• [Texto de origem]
Quanto a empréstimos a particulares era a Sr. FF que os geria – minuto 03:13 –, sendo do conhecimento das pessoas da localidade que a Sra. FF emprestava dinheiro – minuto 03:20.
Em relação ao caso dos autos nada sabe, salvo pelo que ouvir dizer à Sra. FF – minuto 03:45. Ela falou-lhe de diversas pessoas a quem tinha emprestado dinheiro e uma delas foi o Sr. AA – minuto 04:12.
Disse saber que os empréstimos foram anteriores a 2008 porque neste ano regressou a ... e a senhora já os tinha concedido – minuto 05:12 – não sabendo o valor ao certo – minuto 05:50.
Referiu que ela normalmente ficava com um cheque dos devedores, mas não sabe se neste caso isso ocorreu – minuto 06.16.
● autora DD
Disse que na altura em que a sua mãe ficou incapacidade de gerir a sua vida fizeram uma reunião entre os seis irmãos e todos ficaram a saber as contas que havia e respetivo dinheiro, mas que a desavença surgiu porque o seu irmão MM queria ser ele a gerir as contas contra a vontade dos restantes irmãos – minuto 07:44.
Que o seu irmão MM nessa altura não tinha dinheiro para emprestar e que, ao invés, eram os irmãos que lhe emprestavam dinheiro – minuto 08:17. Ele dizia que tinha um stand com 70 ou 80 carros, mas o espaço de que dispunha só tinha espaço para uns 8 carros – minuto 15:07.
Quanto ao dinheiro emprestado ao réu disse que foram feitas três prestações – minuto 10:47 –, uma de 30 mil euros, mas tive(ram) que ir procurar no banco porque já não se recordava – minuto 12:20; que na Banco 2... foi-lhe dito que tinha sido feita uma transferência para a conta do Sr. AA – minuto 12:31. Outra foi em cheque, passei por 35 mil euros – minuto 21:51 – e outra foi em dinheiro, mas já não se recordava ao certo, por terem passado muitos anos – minutos 13:14; que como às vezes o Sr. AA vinha com o Sr. RR e ambos levavam dinheiro – minuto 13:18 – admite que se possa confundir sobre os factos – minuto 38:45.
Sabia dos valores pelo exame dos cheques entregues em garantia – minuto 13:50 – e também porque sabia que o Sr. AA deve, ao todo, 80 mil euros – minuto 14:10.

• [Linhas]
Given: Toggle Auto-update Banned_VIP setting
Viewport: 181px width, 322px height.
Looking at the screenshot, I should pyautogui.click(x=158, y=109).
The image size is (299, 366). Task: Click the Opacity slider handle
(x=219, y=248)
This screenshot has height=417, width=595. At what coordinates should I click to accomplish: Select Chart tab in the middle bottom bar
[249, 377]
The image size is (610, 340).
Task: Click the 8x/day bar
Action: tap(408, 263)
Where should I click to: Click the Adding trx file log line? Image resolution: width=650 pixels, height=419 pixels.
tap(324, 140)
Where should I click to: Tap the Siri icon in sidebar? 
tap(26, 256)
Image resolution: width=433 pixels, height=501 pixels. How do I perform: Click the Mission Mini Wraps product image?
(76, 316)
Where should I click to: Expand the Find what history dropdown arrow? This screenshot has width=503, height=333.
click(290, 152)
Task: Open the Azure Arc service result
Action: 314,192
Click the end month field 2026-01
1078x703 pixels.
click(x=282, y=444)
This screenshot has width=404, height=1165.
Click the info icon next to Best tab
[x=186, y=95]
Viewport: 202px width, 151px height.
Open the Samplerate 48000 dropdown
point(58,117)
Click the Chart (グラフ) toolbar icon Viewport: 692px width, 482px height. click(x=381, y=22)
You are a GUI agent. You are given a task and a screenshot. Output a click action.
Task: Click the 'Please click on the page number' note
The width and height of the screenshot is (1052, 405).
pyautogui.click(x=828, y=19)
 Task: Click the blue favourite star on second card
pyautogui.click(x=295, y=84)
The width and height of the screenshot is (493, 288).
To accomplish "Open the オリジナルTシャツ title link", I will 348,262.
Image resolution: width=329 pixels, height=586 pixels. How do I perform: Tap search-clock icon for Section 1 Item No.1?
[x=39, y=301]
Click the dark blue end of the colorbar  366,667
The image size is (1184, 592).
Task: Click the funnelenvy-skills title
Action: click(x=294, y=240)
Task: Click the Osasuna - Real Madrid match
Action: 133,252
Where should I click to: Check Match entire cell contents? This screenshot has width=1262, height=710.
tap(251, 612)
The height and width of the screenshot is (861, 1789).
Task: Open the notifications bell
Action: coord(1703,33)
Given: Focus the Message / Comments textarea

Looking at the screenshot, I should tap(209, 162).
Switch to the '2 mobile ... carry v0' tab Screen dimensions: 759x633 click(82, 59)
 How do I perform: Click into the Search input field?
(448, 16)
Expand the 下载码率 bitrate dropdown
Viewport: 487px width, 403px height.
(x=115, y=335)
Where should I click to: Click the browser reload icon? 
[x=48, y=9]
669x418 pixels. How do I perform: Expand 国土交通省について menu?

• [Partes do exercício]
a - No texto sobre os empréstimos, quanto deve o Sr. AA ao todo?
b - Retome o texto sobre os empréstimos a partir do ponto em que termina.

• [Respostas do exercício]
a - O Sr. AA deve, ao todo, 80 mil euros.

b -
Os cheques estão na sua posse há uns 12 anos porque a sua mãe – minuto 15:15 – pediu para os guardar com medo que o seu irmão MM os «roubasse».
Disse que o Sr. AA nunca negou, mas nunca pagou; a desculpa era sempre a mesma, com o Sr. RR era igual, que estavam à espera de resolver uns conflitos com a «Quinta ...…» (?) - minuto 16:02.
Disse que o Sr. RR já lhes havia pago – minuto 17:00; que o empréstimo de 15 mil euros foi feito através de um cheque que a depoente passou, está lá a sua assinatura – minuto 19:09; que tinha a dúvida sobre se lhe tinha entregado o cheque ou levantado o dinheiro, possivelmente levantou dinheiro, mas terá sido para o Sr. RR – minuto 19:19.
Os 35 mil euros terão sido pagos e dinheiro porque procuraram no banco e não encontraram outro registo – minuto 19:47.
Tem toda a certeza que o Sr. AA levou o cheque de 15 mil euros – minuto 39:11/22 – por si assinado.
● Réu AA
Disse que precisou de dinheiro para o supermercado - minuto 19:20 – e o seu filho QQ, que geria o supermercado, foi ter com um amigo MM – minuto 21:27 – que podia «desenrascar» na hora.
Foi o filho que tratou do assunto, ele levou o cheque e trouxe o dinheiro; o depoente só assinou os cheques – minutos 05:42, 23:37 –, os quais não lhe foram devolvidos – minuto 05:48.
Disse que foram pedidos 30 mil, em 10 de junho de 2005 – minuto 24:45. Em 10 de dezembro de 2005 entregou 15 em dinheiro e um cheque de 15 mil euros; «no mês 6 de 2006» entregou os 15 mil que faltavam – minuto 25:10 – em dinheiro.
A devolução foi sempre em dinheiro – minuto 25:24 – porque o depoente não trabalhava com cartões, só com dinheiro. Fazia o pagamento de frangos às vezes de 2000 contos em dinheiro – minuto 25:58.
A Sra. FF chegou a emprestar-lhe dinheiro – minuto 08:13 –, mas no âmbito de relações comerciais entre eles (vendia-lhe ovos, açucar e farinha) e depois acertavam contas.
A Sra. FF não lhe fez a transferência de 30 mil euros, foi sempre em dinheiro – minuto 09:58.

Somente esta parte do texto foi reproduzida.